As of 2025, foundation models are being integrated into robot navigation at multiple levels. Large language models serve as high-level planners that decompose natural language goals into sequences of navigation sub-tasks. Vision-language models provide zero-shot object recognition and scene understanding for semantic navigation. Vision-Language-Action (VLA) models attempt to map visual observations and language instructions directly to robot actions. While these approaches show strong results on benchmarks, transferring them reliably to physical robots in uncontrolled settings remains an active research problem.
When multiple robots share an environment, navigation must account for inter-robot coordination to avoid collisions and deadlocks. Centralized approaches plan paths for all robots jointly but scale poorly. Decentralized approaches let each robot plan independently while following collision avoidance protocols such as ORCA (Optimal Reciprocal Collision Avoidance, van den Berg et al., 2011). Multi-robot SLAM systems extend single-robot SLAM by merging maps built by different robots, requiring robust place recognition and inter-robot communication.
Several trends define the current state of robot navigation research and deployment.
Neural SLAM and learned representations. Neural network-based SLAM systems are replacing hand-crafted features with learned descriptors and end-to-end differentiable pipelines.

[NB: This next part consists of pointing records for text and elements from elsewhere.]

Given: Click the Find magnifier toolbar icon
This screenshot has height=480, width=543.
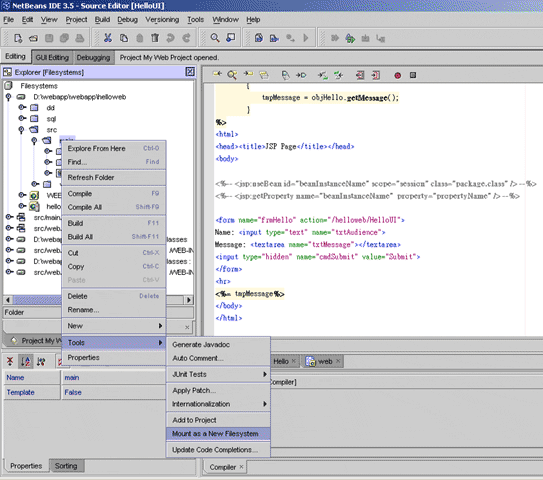Looking at the screenshot, I should coord(215,38).
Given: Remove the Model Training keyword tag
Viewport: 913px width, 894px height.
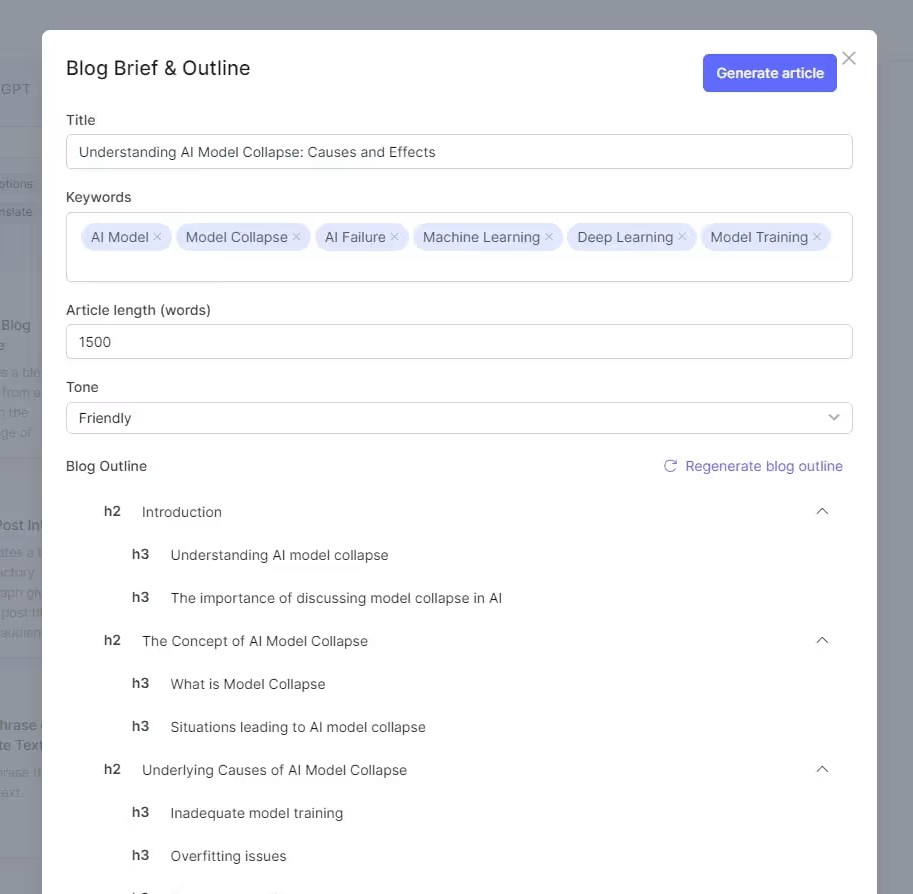Looking at the screenshot, I should [x=817, y=237].
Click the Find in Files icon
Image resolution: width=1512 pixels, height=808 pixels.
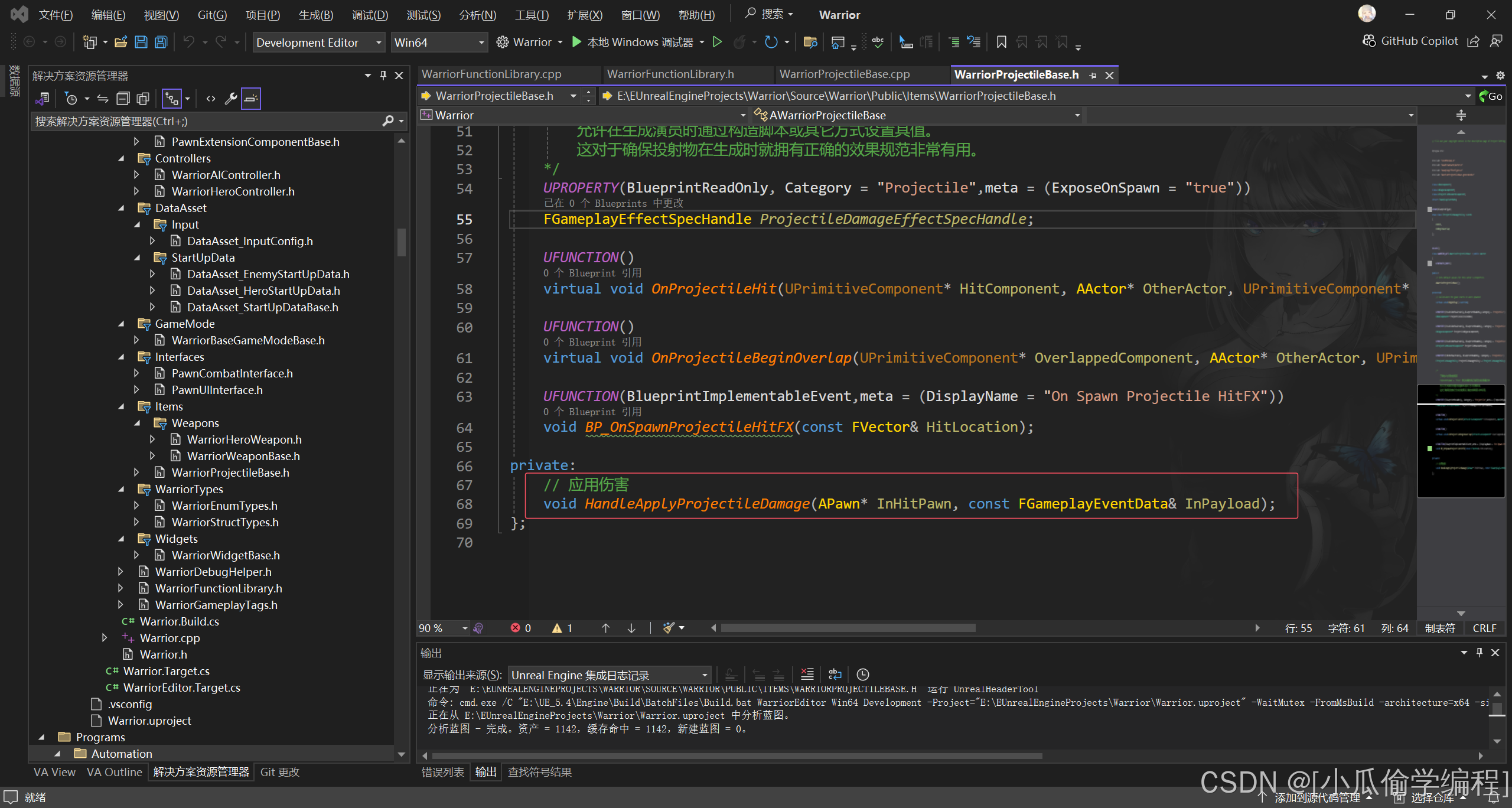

Systems using the Mamba state-space architecture for efficient visual feature processing, combined with transformer-based attention, represent one frontier.
Event cameras for SLAM. Event-based cameras, which output asynchronous per-pixel brightness changes rather than full frames, offer high dynamic range, microsecond-level temporal resolution, and low power consumption. These properties make them attractive for high-speed navigation and environments with extreme lighting variation.
Multi-sensor fusion as default. Modern production systems almost universally combine LiDAR, cameras, and IMUs in tightly coupled fusion frameworks. The single-sensor SLAM system is increasingly a research prototype rather than a deployed product.
LLM-powered planning. Large language models are being used as high-level task planners and commonsense reasoning engines for navigation. They decompose goals like "bring me a glass of water" into navigation sub-goals and manipulation actions, though reliability in open-ended real-world scenarios remains limited.
Sim-to-real transfer. Photorealistic simulators (Habitat, Isaac Sim, AI2-THOR) allow training navigation policies in simulation and transferring them to real robots. Domain randomization and domain adaptation techniques help bridge the gap between simulated and real sensor data.
Continuous and lifelong mapping. Robots deployed for months or years in the same environment need maps that update incrementally as the environment changes, handling new furniture, seasonal changes, or construction. Lifelong SLAM and experience-based navigation address this requirement.